* Provided passage:
* BEGIN *

FIG. 1 shows a representative fluorescent lamp 10 comprising an elongated envelope 12 of glass, such as soda-lime silicate glass, or envelope of other suitable glass, having a circular cross section. There is a low pressure mercury discharge assembly in the lamp including a conventional electrode structure 13 at each end connected to in-lead wires 14 and 15 which extend through a glass press seal 16 in a mount stem 17 to the electrical contacts of a base 18 fixed at both ends of the sealed glass envelope. The arc discharge-sustaining filling in the sealed glass envelope is an inert gas such as argon or a mixture of argon and other rare gases at a low pressure in combination with a small quantity of mercury to provide the low vapor pressure manner of lamp operation.
In a preferred embodiment of the invention, as described in the aforesaid U.S. Pat. No. 3,670,193, the glass of the envelope is preferably of the type which blocks the transmission of ultraviolet energy below the range of about 290 nm. Also, in accordance with the preferred embodiment of the invention, the envelope 12 is preferably of T10 size, rather than the more conventional T12 size, although the invention is applicable to all diameters of lamp envelopes.
The inner surface of the glass bulb has a phosphor coating 19 thereon, which is described in greater detail below.
Considering the phosphor coating 19, in the aforesaid U.S. Pat. No. 3,670,193 the various phosphor blends used to coat the lamp all have the capability of producing a full spectrum, i.e., a color rendering index in excess of 80, radiation in the near ultraviolet range, and radiation in the middle ultraviolet range, with the visible and ultraviolet radiation produced being transmitted through the lamp envelope in the quantities of between about 6-50 microwatts middle range ultraviolet radiation and between about 150-700 microwatts of near range ultraviolet radition per lumen of visible light with the radiant power ratio of near ultraviolet/middle ultraviolet radiation being in the range from between about 8 to 40. In the lamp of that patent the ultraviolet radiation transmitted through the envelope is of a total quantity substantially the same per lumen of visible light transmitted through the envelope as found in natural daylight of the same correlated color temperature.

* END *

* Recorded information:
* BEGIN *

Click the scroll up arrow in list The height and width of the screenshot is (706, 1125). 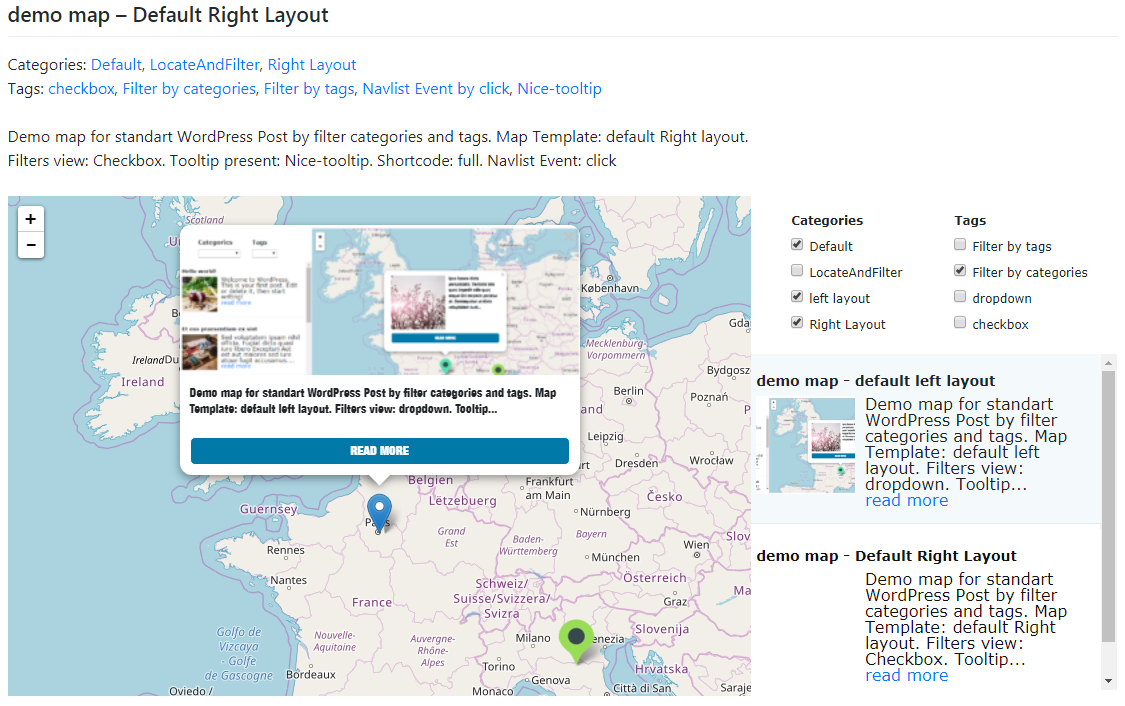coord(1109,362)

* END *

Please extend the fluorescent lamp description, picking up after its last sentence. These lines come from a different source than the fluorescent lamp description.

* Output for this exercise:
In a preferred embodiment of lamps of the aforesaid patent, the correlated color temperature of the lamp was about 5500° K. Correlated color temperature is defined as the absolute temperature of a blackbody whose color nearly resembles that of the light source.
The phosphor blend of the lamp of the aforesaid patent was such that the C.I.E. color rendering index (CRI) of the lamp was greater than 80. As is known, the color rendering index of a fluorescent lamp is defined in Publication: CIE 13.2 Method of measuring and specifying color rendering properties of light sources. The industry generally uses only the first 8 color chips in determining the CRI.
The present invention provides improvements in the phosphor coatings for lamps of the type of the aforesaid patent from the point of view of providing higher initial lumen output and better light maintenance. The phosphor blends of the present invention improve light maintenance and deliver more visible light (measured in lumens) over the life of the lamp; there is more efficient production of visible light with essentially equal quality, i.e., there are more lumens per watt meaning increased efficiency of the lamp; and there is reduced color shift during the life of the lamp. All of this is within the context of a blend which produces a full spectrum. This color shift is reduced, in accordance with the subject lamp in approximate proportion of the increased amount of total light from the narrow band phosphors.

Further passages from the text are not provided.